The Morgridge Family Foundation also supports community colleges in Florida and Wisconsin, viewing these investments as both educational and poverty-fighting measures. Carrie Morgridge believes that four-year colleges and universities can learn much from well-run community colleges … “Higher education is going to have to have this huge makeover to catch up with what good community colleges are doing now,” she says. “Community colleges are a powerful tool. We’ve found they are hungry to be relevant in the communities they serve.”

COMMENT: At what point does a hunger to be useful to the community lead an institution to become something other than what it was meant to be … and become what business wants it to be?

Community Colleges - Across the country

“Employers are integral to career tech programs” - Education Week- March 24, 2015[xiii]

Three years ago, budding efforts to bridge the gap between business and education struggled. A close look at the language in this article reveals how these so-called “partnerships” with education look more and more like a desire, from the business community, to control the agenda. 

   The rapidly changing job market and the new wave of career programs taking hold in schools are offering up a new challenge for educators: how to form deeper, longer-term relationships with employers in their communities.
   No longer called “voc ed” or considered an alternative pathway just for struggling students, today’s career and technical education programs aim to prepare students of all academic levels for the option of entering the workforce or going to college….
   As schools strive to keep up with the technology and make their curricular offerings relevant to workforce opportunities, many are looking to businesses and policymakers to take a bigger role than ever before in shaping and supporting those programs.

COMMENT: Even then, however – “looking to businesses to take a bigger role in shaping…”—educators seemed willing to concede a lot of ground.  Why? Because business had more leverage?  Because we were out of our depth, a focus on preparing students for the workplace was quite foreign to us?  

                "Education can't do it alone anymore," said Kimberly A. Green, the executive director of the Silver Spring, Md.-based CTE directors consortium. As students in the new economy need a different skills set, employer feedback is paramount—and not just through the old model of an advisory committee that meets once or twice a year. "It requires more interaction, more regular connection, more guidance to stay abreast of workforce change," she said.

COMMENT: Ask the business community for “guidance”—sure, why not?  The message from all sides was that public education wasn’t cutting it, and if “partnering” could help, well, OK.

   Facing shortages of skilled workers, many businesses are eager for schools to produce more highly educated graduates.
   "The education system always lags behind the labor economy in terms of the jobs created," said Edward E. Gordon, the author of Future Jobs: Solving the Employment and Skills Crisis, published in 2013 by Praeger Publishing. "The problem now is that the changes are occurring so fast that the school system is being left behind in the dust."

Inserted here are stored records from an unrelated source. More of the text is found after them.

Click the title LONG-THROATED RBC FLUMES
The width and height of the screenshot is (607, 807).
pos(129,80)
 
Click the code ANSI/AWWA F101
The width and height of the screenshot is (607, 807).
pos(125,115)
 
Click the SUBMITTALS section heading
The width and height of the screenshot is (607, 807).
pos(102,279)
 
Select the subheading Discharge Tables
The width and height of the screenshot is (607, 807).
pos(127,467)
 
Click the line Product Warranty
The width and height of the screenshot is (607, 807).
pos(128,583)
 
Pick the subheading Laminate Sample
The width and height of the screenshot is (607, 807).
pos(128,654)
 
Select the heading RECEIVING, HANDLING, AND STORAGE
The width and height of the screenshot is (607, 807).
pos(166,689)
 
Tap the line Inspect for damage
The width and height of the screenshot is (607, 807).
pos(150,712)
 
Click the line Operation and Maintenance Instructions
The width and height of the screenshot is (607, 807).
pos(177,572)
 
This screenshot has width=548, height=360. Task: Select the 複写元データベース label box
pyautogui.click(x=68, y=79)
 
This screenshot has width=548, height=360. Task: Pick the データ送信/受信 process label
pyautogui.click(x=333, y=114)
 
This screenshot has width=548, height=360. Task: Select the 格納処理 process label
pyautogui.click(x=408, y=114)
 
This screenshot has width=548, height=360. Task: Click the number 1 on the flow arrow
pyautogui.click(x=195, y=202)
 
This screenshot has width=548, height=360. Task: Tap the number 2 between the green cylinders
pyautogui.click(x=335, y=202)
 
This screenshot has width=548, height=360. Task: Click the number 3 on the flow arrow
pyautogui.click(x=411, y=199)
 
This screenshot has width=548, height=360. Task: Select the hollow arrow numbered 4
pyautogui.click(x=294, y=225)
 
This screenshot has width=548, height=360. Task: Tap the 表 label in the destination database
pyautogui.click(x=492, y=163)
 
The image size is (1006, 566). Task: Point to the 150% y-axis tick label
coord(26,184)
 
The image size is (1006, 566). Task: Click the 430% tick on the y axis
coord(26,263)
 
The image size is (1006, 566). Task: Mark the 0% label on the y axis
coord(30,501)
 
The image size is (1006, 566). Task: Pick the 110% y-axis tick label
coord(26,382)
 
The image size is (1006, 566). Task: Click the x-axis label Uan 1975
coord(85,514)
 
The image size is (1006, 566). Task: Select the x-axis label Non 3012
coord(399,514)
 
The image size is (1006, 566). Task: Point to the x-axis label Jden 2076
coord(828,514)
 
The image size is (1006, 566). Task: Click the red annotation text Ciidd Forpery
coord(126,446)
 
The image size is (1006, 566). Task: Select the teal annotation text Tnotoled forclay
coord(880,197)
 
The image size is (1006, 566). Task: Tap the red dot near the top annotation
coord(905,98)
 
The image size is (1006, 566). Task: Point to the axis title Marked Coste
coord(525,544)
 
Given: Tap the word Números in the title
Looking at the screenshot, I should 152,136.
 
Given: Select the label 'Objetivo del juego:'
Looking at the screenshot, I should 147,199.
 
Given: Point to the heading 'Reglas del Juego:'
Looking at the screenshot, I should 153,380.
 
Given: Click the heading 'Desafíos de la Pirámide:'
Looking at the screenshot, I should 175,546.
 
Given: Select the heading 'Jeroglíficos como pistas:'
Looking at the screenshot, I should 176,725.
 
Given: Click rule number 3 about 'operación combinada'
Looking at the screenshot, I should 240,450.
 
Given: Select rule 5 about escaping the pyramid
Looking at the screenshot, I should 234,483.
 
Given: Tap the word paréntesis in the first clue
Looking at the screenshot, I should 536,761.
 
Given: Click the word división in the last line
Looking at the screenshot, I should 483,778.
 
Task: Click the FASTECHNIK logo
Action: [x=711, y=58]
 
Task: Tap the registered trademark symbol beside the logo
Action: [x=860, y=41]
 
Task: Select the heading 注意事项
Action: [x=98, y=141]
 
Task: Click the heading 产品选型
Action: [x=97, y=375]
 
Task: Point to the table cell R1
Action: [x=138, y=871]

COMMENT: “In the dust.” Blind. Is this why business stepped in?  And why collaboration became something more intrusive?  We see frustration rising to the surface in such articles.  The “nimble” world of free enterprise versus the turtle-like education system. Schools and colleges can’t act FAST ENOUGH. Business knows how to GET THINGS DONE, so we can’t just be partners.  We need to push …

"… Employers are in the business of running their businesses," said Debbie Davidson, the vice president for business workforce solutions at Gateway Technical College in Kenosha, Wis., which works with K-12 schools and employers. "They all say there is a skills gap. Our job is to define the skills."
    Rather than asking employers to fill out a survey, Ms. Davidson writes down what they say at the meetings and responds with curriculum ideas. Employers will be more engaged if they feel their opinions are valued, she said, adding that "they are not contributing if they just rubber-stamp ideas."

COMMENT: Do I have this right?  “Our job,” the job of the college, is to define the skills business wants us to teach?  Further on we read of “the college's workforce-training faculty.”  I suppose it helps to define our roles … and to be sure we no longer use words like …  teach.

The article closes with Kimberley Green of the CTE directors’ consortium acknowledging business seeks these ties – for its own good.  No major news here, true?

As employers give more of their time, though, they start to see themselves as "collaborators" and "co-owners" entitled to a return on their investment, said Ms. Green, of the career technical education consortium. "There has to be a value proposition as to why employers are involved in this," she said.


“The Case for Community College” Time Magazine – June 1, 2017[xiv]

Time’s article pointed out the grim financial picture for many community colleges.  It presented two options for their survival, and made clear the direction most two-year programs are headed.

   Across the nation, community colleges–which educate about 40% of all undergraduates in the U.S.–are facing declining enrollment and tightened budgets. Even as officials hold them up as the answer to bridging America’s yawning blue-collar-skills gap, many are ill equipped to deliver on the promise. Less than 40% of community-college students graduate, and many drop out their first year. While more than 80% of two-year students say they want a bachelor’s degree, only 14% get one after six years.
   Today community colleges largely break down into two categories: schools meant to help students transfer to a four-year college, and occupational institutions … that are focused on placing students in jobs. Both grant associate’s degrees, cater to commuters and other nontraditional students and offer a comparative bargain….
       Since the Great Recession, the vocational approach has become the favored model. “Community colleges are now seen as the primary vehicles for workforce training in this country,” says Carrie Kisker, director of the Center for the Study of Community Colleges.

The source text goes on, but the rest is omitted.